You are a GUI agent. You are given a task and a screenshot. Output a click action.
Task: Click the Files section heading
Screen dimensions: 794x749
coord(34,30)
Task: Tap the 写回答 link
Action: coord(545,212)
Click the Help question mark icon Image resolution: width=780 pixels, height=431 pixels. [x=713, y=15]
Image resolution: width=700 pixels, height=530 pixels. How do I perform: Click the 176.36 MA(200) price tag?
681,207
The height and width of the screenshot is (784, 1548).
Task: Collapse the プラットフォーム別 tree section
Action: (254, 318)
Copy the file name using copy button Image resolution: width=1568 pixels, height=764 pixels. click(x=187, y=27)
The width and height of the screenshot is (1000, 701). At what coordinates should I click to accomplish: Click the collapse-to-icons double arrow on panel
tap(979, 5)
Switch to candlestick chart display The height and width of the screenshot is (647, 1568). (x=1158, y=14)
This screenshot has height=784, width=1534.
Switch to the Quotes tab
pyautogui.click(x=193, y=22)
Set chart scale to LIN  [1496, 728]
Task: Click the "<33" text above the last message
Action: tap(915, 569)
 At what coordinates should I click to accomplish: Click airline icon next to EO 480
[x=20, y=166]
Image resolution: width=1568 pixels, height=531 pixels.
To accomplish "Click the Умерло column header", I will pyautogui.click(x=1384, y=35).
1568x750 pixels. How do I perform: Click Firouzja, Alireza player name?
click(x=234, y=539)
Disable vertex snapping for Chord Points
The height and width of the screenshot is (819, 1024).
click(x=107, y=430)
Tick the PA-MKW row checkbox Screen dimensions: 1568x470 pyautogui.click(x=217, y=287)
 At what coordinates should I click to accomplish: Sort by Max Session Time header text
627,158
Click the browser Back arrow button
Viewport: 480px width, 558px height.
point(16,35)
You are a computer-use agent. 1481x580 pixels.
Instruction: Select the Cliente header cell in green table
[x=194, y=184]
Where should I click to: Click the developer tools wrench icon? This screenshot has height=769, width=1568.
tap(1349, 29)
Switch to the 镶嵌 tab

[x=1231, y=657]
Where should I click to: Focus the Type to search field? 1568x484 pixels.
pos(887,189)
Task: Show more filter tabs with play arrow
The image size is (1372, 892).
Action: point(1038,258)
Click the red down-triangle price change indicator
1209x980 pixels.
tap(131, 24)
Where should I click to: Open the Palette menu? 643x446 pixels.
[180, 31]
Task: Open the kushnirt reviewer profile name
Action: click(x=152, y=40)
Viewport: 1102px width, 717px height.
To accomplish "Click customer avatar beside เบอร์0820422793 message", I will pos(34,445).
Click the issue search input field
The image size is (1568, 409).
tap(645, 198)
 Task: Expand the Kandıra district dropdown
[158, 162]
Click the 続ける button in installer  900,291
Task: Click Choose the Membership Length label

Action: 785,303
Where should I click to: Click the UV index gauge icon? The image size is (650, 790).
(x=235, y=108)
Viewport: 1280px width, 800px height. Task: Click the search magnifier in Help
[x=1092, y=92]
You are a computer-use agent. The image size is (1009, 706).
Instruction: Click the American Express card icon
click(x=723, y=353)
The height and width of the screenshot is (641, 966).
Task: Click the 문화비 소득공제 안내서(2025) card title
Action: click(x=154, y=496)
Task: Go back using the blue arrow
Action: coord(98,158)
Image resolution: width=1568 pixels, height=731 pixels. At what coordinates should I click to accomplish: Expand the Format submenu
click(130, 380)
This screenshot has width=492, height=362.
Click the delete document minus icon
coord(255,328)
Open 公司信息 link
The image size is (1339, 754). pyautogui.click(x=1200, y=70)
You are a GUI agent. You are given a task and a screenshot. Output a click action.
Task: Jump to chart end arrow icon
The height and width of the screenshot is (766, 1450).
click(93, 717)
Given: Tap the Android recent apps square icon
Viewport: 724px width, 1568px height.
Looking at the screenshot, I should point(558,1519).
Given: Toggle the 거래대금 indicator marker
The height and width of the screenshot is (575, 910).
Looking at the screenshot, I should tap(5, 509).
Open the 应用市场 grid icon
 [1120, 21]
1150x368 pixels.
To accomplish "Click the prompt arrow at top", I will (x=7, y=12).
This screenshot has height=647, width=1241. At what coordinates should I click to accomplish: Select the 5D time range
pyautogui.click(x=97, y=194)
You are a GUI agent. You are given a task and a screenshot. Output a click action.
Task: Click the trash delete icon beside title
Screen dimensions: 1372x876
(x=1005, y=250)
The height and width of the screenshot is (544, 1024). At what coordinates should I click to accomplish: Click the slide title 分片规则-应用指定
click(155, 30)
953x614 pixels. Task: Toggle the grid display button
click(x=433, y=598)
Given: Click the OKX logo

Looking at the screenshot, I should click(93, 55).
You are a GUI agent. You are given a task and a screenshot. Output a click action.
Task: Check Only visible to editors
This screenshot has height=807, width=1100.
....
*What the task requires*. Duplicate the records above, from the line with "Copy the file" up to and including the line with "tap(131, 24)".

*Result*.
Copy the file name using copy button Image resolution: width=1568 pixels, height=764 pixels. click(x=187, y=27)
The width and height of the screenshot is (1000, 701). At what coordinates should I click to accomplish: Click the collapse-to-icons double arrow on panel
tap(979, 5)
Switch to candlestick chart display The height and width of the screenshot is (647, 1568). (x=1158, y=14)
This screenshot has height=784, width=1534.
Switch to the Quotes tab
pyautogui.click(x=193, y=22)
Set chart scale to LIN  [1496, 728]
Task: Click the "<33" text above the last message
Action: tap(915, 569)
 At what coordinates should I click to accomplish: Click airline icon next to EO 480
[x=20, y=166]
Image resolution: width=1568 pixels, height=531 pixels.
To accomplish "Click the Умерло column header", I will pyautogui.click(x=1384, y=35).
1568x750 pixels. How do I perform: Click Firouzja, Alireza player name?
click(x=234, y=539)
Disable vertex snapping for Chord Points
The height and width of the screenshot is (819, 1024).
click(x=107, y=430)
Tick the PA-MKW row checkbox Screen dimensions: 1568x470 pyautogui.click(x=217, y=287)
 At what coordinates should I click to accomplish: Sort by Max Session Time header text
627,158
Click the browser Back arrow button
Viewport: 480px width, 558px height.
point(16,35)
You are a computer-use agent. 1481x580 pixels.
Instruction: Select the Cliente header cell in green table
[x=194, y=184]
Where should I click to: Click the developer tools wrench icon? This screenshot has height=769, width=1568.
tap(1349, 29)
Switch to the 镶嵌 tab

[x=1231, y=657]
Where should I click to: Focus the Type to search field? 1568x484 pixels.
pos(887,189)
Task: Show more filter tabs with play arrow
The image size is (1372, 892).
Action: point(1038,258)
Click the red down-triangle price change indicator
1209x980 pixels.
tap(131, 24)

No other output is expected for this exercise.